Last fall, UALR received a $2.7 million grant through the U.S. Department of Education to expand its Reading Recovery teacher training and literacy intervention education program. The grant is part of a $45.5 million effort by the Department of Education to “fund what works” in education over the next five years. The “Reading Recovery: Scaling Up What Works” project is a collaboration of 15 institutions of higher education with Ohio State University as the lead institution. UALR is the only Arkansas institution to receive the funding.
UALR College of Education Dean Angela Sewall and Dr. Linda Dorn, director of the UALR Center for Literacy in the College of Education, said the Arkansas funding will allow the university to expand the successful program to struggling schools in Arkansas.
“The goal of Reading Recovery is to reduce the number of first graders who are struggling in reading and to reduce the cost of these learners to the educational system,” Dorn said. “We are excited to have the opportunity to expand the program to more Arkansas schools.”

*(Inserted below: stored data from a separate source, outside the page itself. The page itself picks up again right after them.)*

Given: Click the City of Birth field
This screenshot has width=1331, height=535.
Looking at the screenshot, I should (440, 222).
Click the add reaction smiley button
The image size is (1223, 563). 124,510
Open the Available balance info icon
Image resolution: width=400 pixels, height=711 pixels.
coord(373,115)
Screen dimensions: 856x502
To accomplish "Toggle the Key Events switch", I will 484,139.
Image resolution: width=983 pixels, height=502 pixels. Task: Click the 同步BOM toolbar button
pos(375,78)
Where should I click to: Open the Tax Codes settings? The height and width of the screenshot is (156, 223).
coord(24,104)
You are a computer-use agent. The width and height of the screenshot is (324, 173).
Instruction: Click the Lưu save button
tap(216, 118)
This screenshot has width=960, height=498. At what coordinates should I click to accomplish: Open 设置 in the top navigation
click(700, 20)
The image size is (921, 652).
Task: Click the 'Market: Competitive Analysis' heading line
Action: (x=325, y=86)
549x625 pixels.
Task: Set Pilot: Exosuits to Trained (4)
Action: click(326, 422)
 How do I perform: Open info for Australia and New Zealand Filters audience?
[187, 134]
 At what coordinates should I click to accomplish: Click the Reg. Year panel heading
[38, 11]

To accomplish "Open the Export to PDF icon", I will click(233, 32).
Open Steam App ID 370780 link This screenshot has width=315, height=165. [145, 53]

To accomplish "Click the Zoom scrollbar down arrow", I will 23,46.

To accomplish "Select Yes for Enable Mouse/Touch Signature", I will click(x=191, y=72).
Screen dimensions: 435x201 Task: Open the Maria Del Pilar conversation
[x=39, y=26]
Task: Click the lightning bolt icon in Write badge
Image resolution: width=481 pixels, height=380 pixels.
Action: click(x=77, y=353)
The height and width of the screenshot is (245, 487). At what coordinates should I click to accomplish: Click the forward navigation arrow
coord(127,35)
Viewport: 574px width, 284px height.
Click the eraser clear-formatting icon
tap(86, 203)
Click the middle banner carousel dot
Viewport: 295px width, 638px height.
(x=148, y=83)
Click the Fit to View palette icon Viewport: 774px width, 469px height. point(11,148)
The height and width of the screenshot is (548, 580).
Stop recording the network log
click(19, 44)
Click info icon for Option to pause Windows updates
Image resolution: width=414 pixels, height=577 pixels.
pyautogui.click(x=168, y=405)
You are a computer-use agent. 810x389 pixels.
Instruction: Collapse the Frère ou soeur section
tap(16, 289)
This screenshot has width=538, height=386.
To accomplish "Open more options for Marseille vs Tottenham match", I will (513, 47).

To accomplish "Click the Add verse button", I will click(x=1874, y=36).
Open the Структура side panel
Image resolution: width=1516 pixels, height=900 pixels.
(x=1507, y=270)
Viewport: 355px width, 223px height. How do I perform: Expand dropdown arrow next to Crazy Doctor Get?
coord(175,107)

Nationally recognized speakers scheduled to present at the conference include Richard Allington of the University of Tennessee, Peter Johnston of State University of New York in Albany, Maria Nichols of the San Diego City Schools, Nell Duke of Michigan State University, Ralph Smith, executive vice president of the Annie E. Kasey Foundation, and Sherece West, president and chief executive officer of the Winthrop Rockefeller Foundation.
Times and places of speaker presentations can be found program schedule grid.
Reading Recovery® is a short-term early literacy intervention that provides intensive individual instruction for the children with the lowest reading performance in first grade. Students receive 30 minutes of daily individual instruction in reading and writing for a period of 12 to 20 weeks from a highly trained, certified Reading Recovery teacher who teaches Reading Recovery for approximately half of the school day.
Developed in New Zealand by Dr. Marie Clay in the mid-1970’s, following extensive observational research on children who were learning to read, Reading Recovery is currently available in Australia, Canada, Great Britain, and the United States. In 1991, UALR became a Reading Recovery Training Center for Teacher Leaders.